== DESCRIÇÃO DA TAREFA ==
Transcreva fielmente a parte do texto sobre a demarcação de terras indígenas que começa em "O presidente declarou" e termina em "os recursos existentes.".

Indo um pouco além nas comparações, a extensão territorial do Brasil é de 850 milhões de hectares, correlacionando esta área com os habitantes totais, em um cenário hipotético, se dividíssemos as terras entre todos teríamos em torno de 4 hectares por brasileiro.


Conclusão


A transferência da demarcação de terras indígenas, da Funai para o MAPA, implica na mudança das rotinas dos procedimentos até então adotados, portanto, não deverá ser um processo rápido. Enquanto não é resolvido, fica a reflexão quanto a distribuição das terras no Brasil.


O presidente declarou ser contrário à demarcação de novas terras indígenas, mas não pode extinguir ou reduzir as terras que já foram demarcadas (a não ser por meio de uma Emenda Constitucional aprovada pelo Congresso).


Por vezes, as terras indígenas são vistas com viés negativo, mantenedoras de atraso, pois não há produção nem investimento tecnológico para que os índios possam explorar os recursos existentes.


Por outro lado, sabe-se que a cultura indígena é patrimônio histórico cultural brasileiro e propiciar as condições fundamentais para a sobrevivência física e cultural dos povos indígenas é dever da União, conforme consta na Constituição.


Portanto, como as terras são o suporte da cultura e do modo de vida das 305 etnias indígenas que vivem hoje no Brasil, a demarcação de terras garante a manutenção de seus modos de vida tradicionais.

== LINHAS DE DADOS ==
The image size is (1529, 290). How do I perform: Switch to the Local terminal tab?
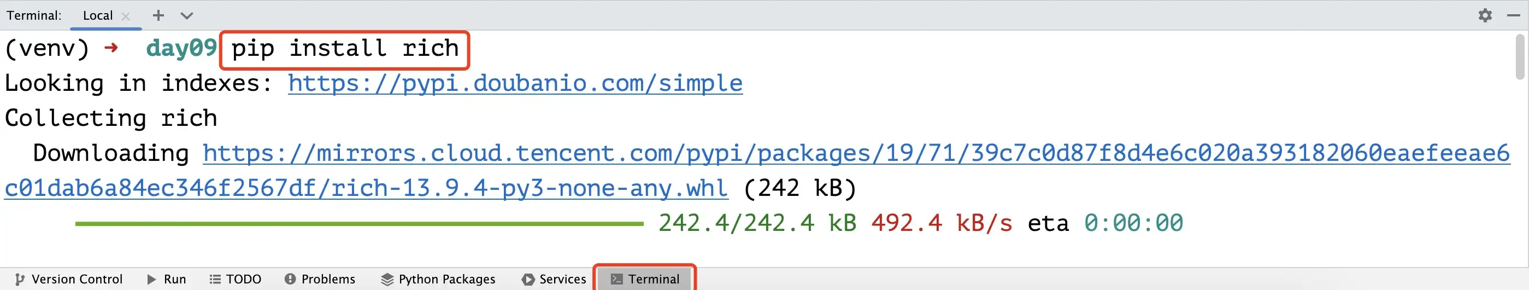97,15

== RESULTADO DO EXERCÍCIO ==
O presidente declarou ser contrário à demarcação de novas terras indígenas, mas não pode extinguir ou reduzir as terras que já foram demarcadas (a não ser por meio de uma Emenda Constitucional aprovada pelo Congresso).


Por vezes, as terras indígenas são vistas com viés negativo, mantenedoras de atraso, pois não há produção nem investimento tecnológico para que os índios possam explorar os recursos existentes.